Copy the data starting with the line containing "Select the test@127.0.0.1:1883 connection" and going on through the line containing "[x=211, y=180]", changing "connection" to "link" and leaving everything else as it is.

**TASK DATA:**

= = = =

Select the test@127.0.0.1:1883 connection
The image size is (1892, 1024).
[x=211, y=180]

= = = =

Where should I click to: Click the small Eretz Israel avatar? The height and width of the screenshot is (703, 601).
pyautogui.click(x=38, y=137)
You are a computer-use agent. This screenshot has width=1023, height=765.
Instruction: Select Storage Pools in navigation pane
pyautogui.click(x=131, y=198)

= = = =

**ANSWER:**
Select the test@127.0.0.1:1883 link
The image size is (1892, 1024).
[x=211, y=180]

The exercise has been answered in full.